═══ Source data ═══

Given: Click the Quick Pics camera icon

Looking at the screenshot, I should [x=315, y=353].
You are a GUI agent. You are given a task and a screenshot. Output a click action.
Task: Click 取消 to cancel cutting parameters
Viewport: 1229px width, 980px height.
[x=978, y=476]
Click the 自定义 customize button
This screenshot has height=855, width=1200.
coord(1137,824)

═══

• [Exercise aim]:
All of the material above should be repeated exactly.

• [Solution]:
Given: Click the Quick Pics camera icon

Looking at the screenshot, I should [x=315, y=353].
You are a GUI agent. You are given a task and a screenshot. Output a click action.
Task: Click 取消 to cancel cutting parameters
Viewport: 1229px width, 980px height.
[x=978, y=476]
Click the 自定义 customize button
This screenshot has height=855, width=1200.
coord(1137,824)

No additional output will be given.